Les raisons sont multiples et, mêmes les organisateurs s’y perdent. Beaucoup de points tournent autour d’Adama Sangaré, Maire du District de Bamako et presque dissident de l’ADEMA. Il est accusé de vouloir moderniser le marché de Médine au profit des gros bonnets qui seront, au finish des travaux, seuls à pouvoir s’y procurer un stand. Certains lui en veulent d’avoir rehaussé le prix de location des boutiques au Dabanani et au Dibida, d’autres parce qu’il a l’intention de vendre tous les terrains vides dans le District. Un petit groupe l’accuse de… vouloir trahir l’ADEMA. Bref une grève, dont les arguments sont faits de bric et de broc, où l’on retrouve aussi bien le commercial que le politique. Une grève néanmoins bien suivie, parce que chacun avait quelque chose à reprocher à la mairie du District et à son chef. Mais une grève dont les victimes ne sont pas les cibles initiales, mais bien d’honnêtes innocents.

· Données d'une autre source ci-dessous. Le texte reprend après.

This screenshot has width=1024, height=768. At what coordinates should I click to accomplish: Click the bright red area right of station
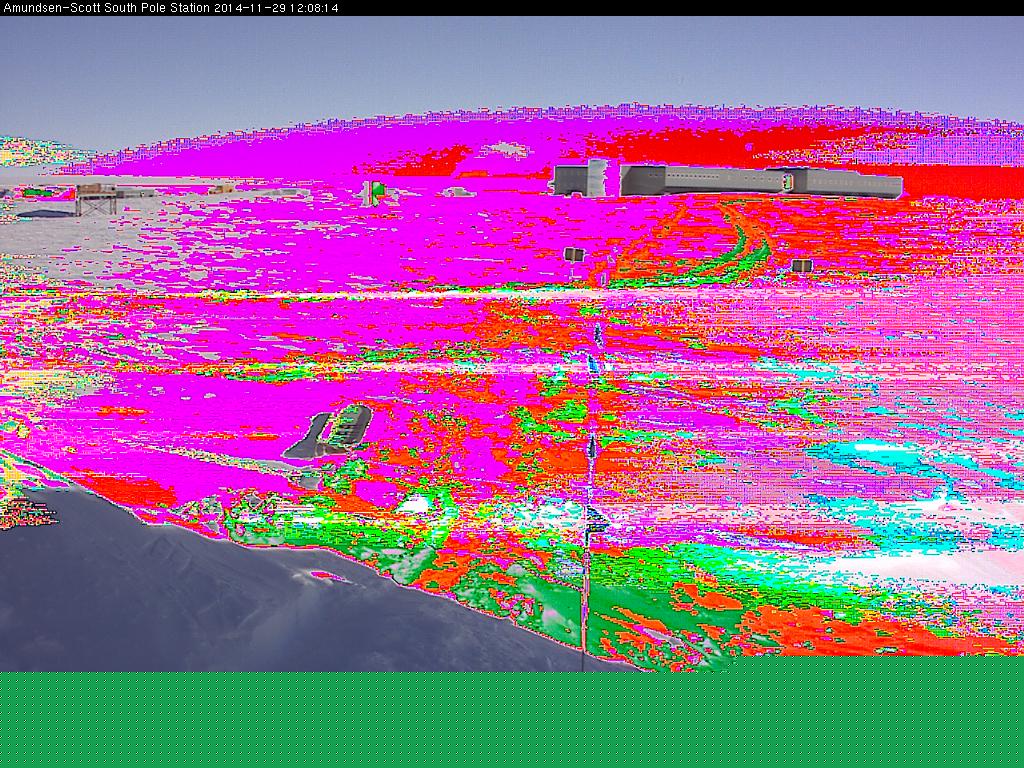(960, 182)
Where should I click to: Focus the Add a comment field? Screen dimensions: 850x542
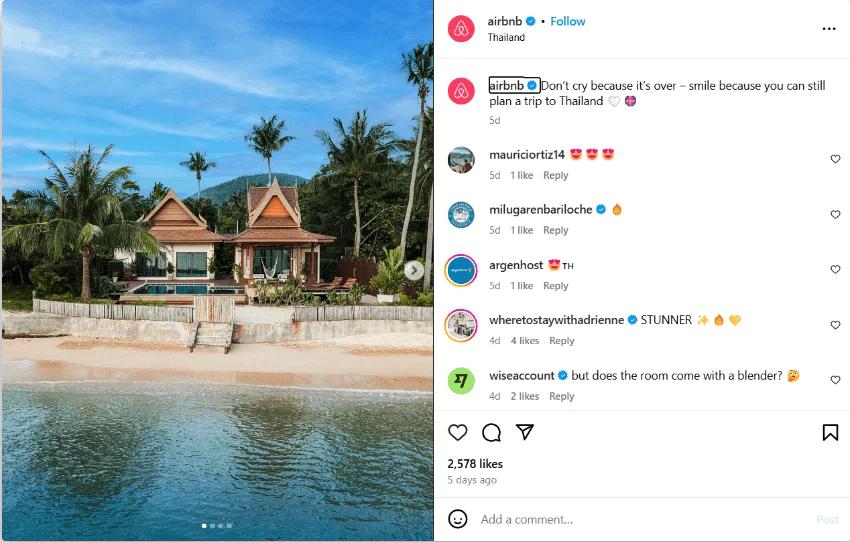click(x=645, y=519)
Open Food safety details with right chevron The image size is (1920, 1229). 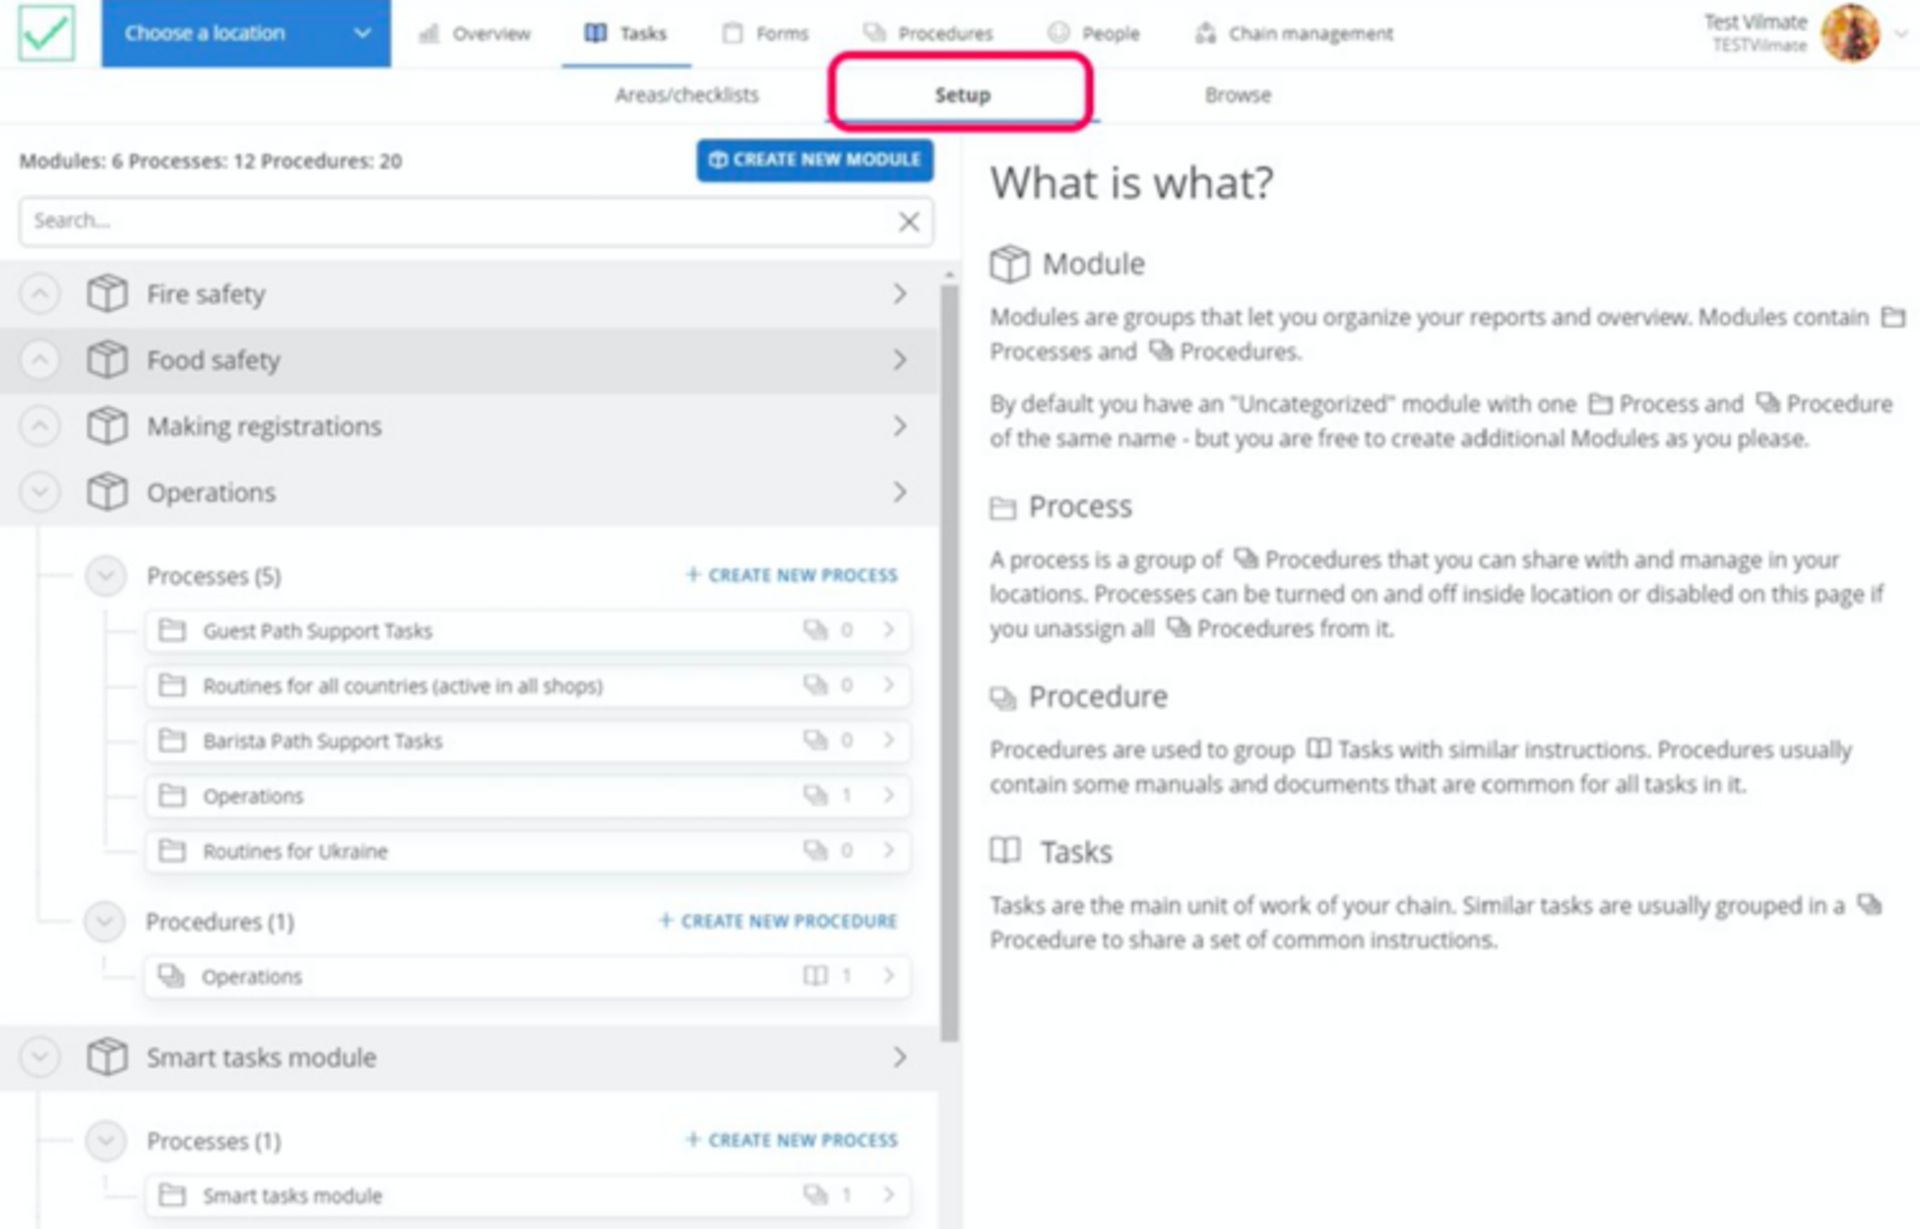tap(899, 360)
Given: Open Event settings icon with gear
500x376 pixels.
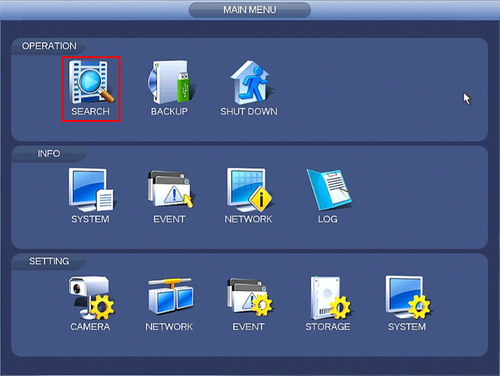Looking at the screenshot, I should (x=249, y=297).

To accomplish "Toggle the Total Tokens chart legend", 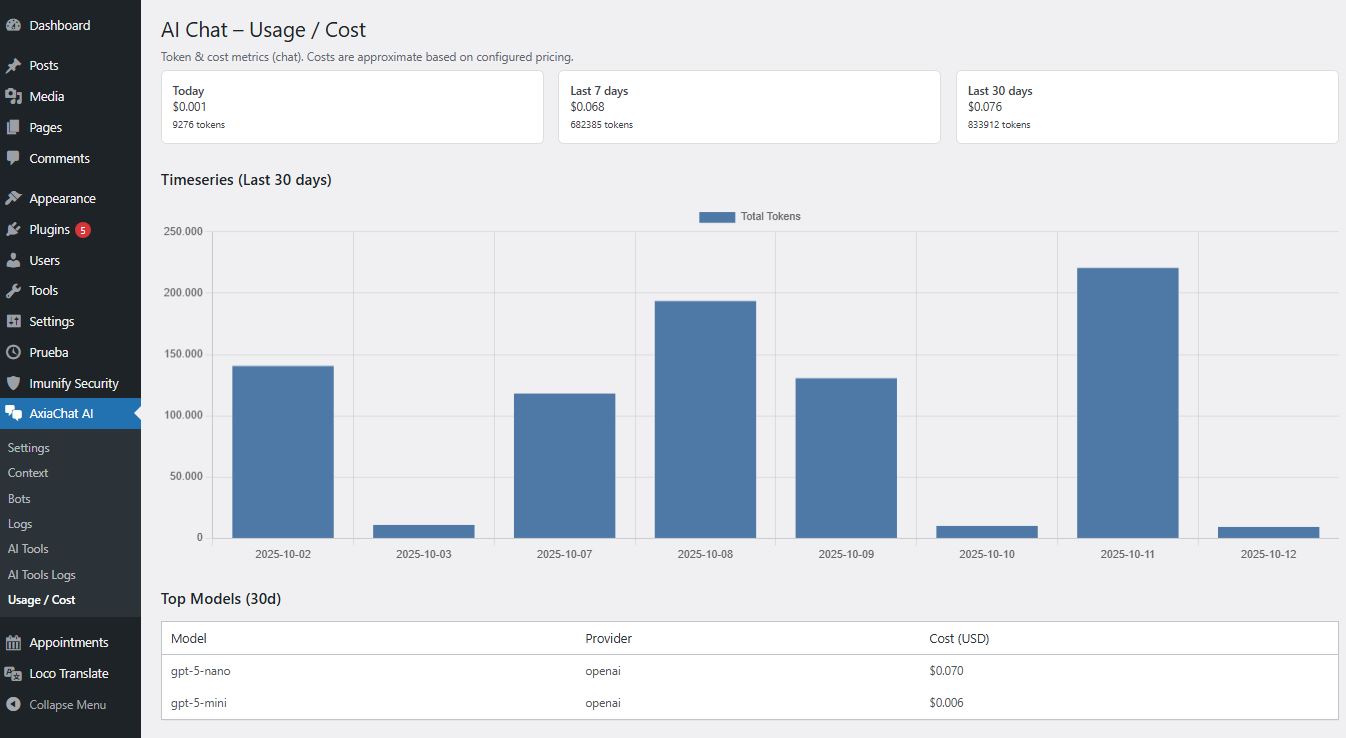I will (749, 216).
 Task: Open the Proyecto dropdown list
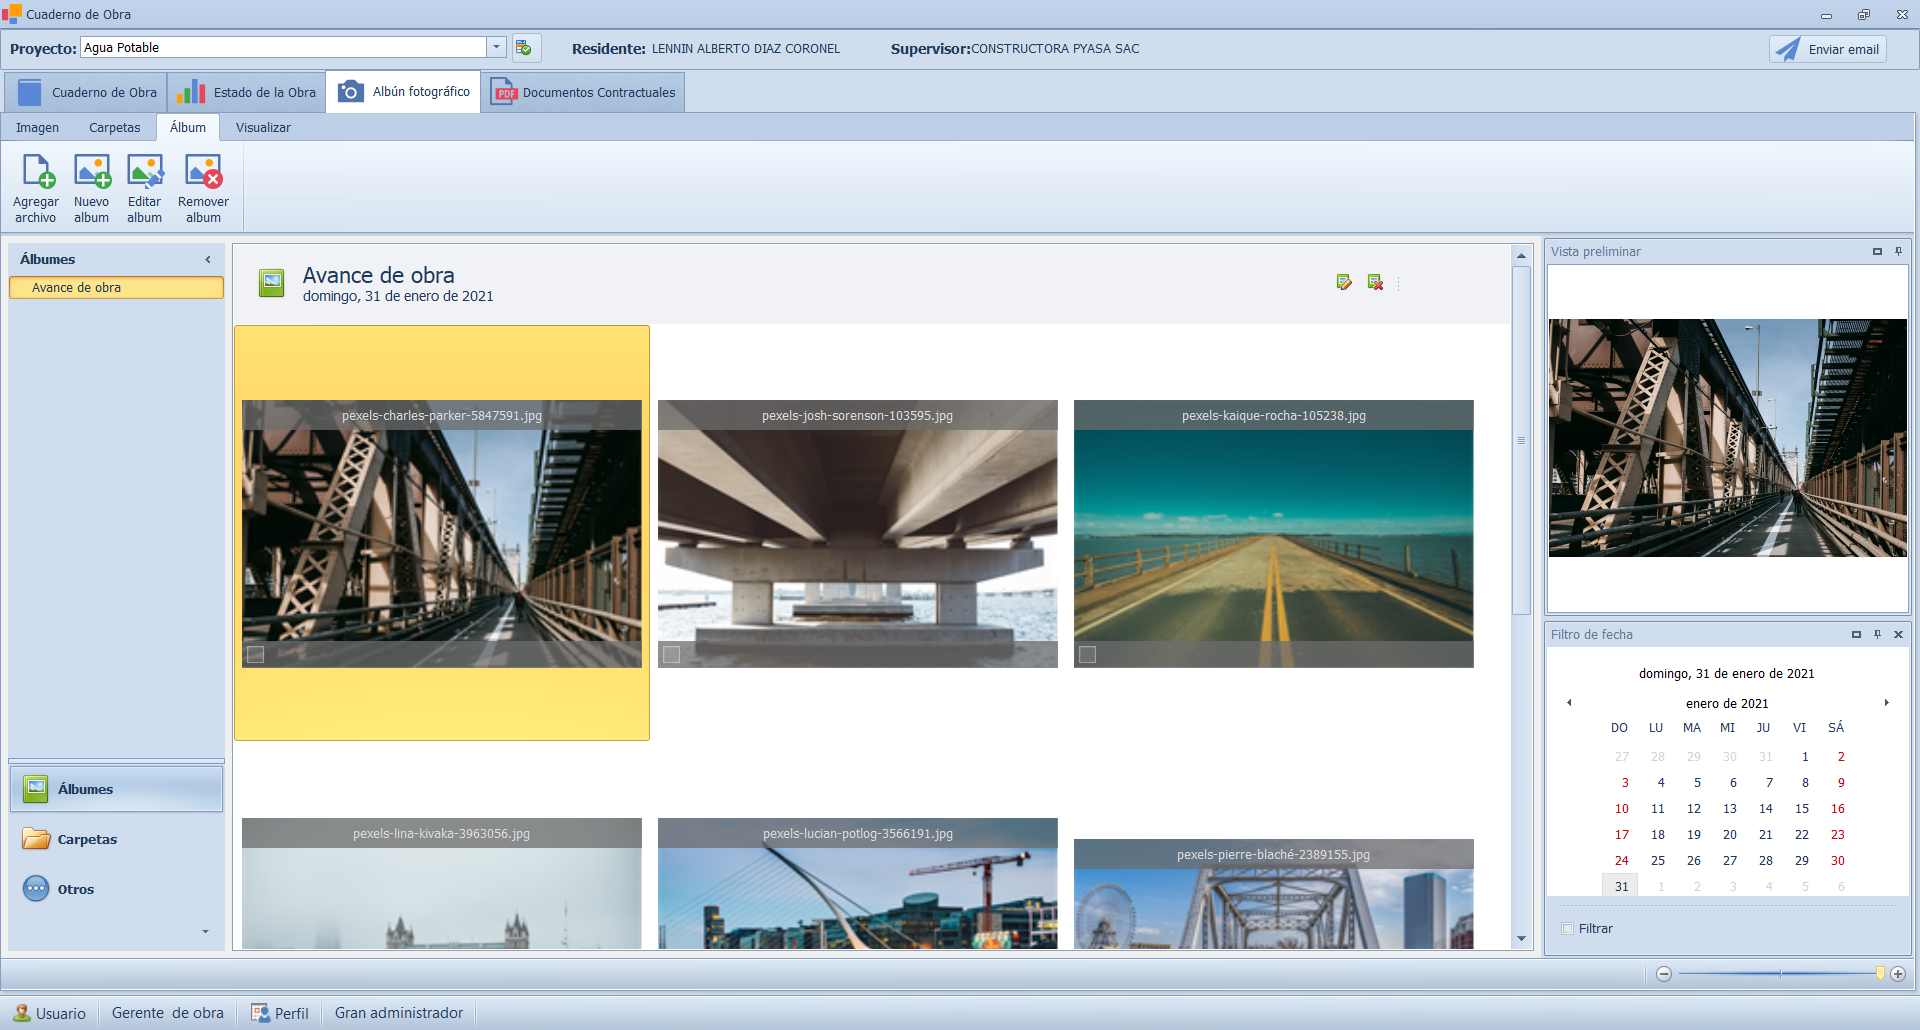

En effet Adama Sangaré et ses collègues riches, n’ont même pas remarqué, que les boutiques et les commerces étaient fermés en ce lundi. Ils ont pour des années de provisions qui pourrissent dans leurs magasins. Ils ne donnent le prix de condiment qu’une fois tous les cinq ans Ils ne savent ni quand ni où le marché s’ouvre ou se referme. Ils considèrent les Sotrama comme un détail banal sur la voie publique, et, vu tout le retard que ces monstres verts leur fait accuser quand ils sont pressés pour leurs rendez-vous, ils se réjouissent qu’une grève les en débarrasse. Voilà pourquoi comme le dit Corneille, nos malheurs ne les touchent que faiblement. Les premières victimes de la grève sont bien nous, pauvres hères, contraints de chercher les trois normaux du lendemain ce jour-ci. Nous qui survivons, au jour le jour et qui regardons chaque lever du soleil comme un défi de plus. La vieille jardinière n’a pu écouler ses maigres légumes sur le marché, car point de transport sur les 20 kilomètres qui la séparent de ses clients. Le brave ouvrier, pioche et pelle à la main ne bénéficiera pas des 1000francs CFA qui lui permettront de tenir jusqu’au lendemain. La pauvre écolière s’est blottie au côté de maman à piler poivre et fenouil, parce que point de SOTRAMA jusqu’à Dame Ecole. La secrétaire et le planton, déjà martyrisés par les coups de gueules de Monsieur Le Directeur, sont restés à savourer le thé parce que les belles vertes ont disparu des circuits habituels.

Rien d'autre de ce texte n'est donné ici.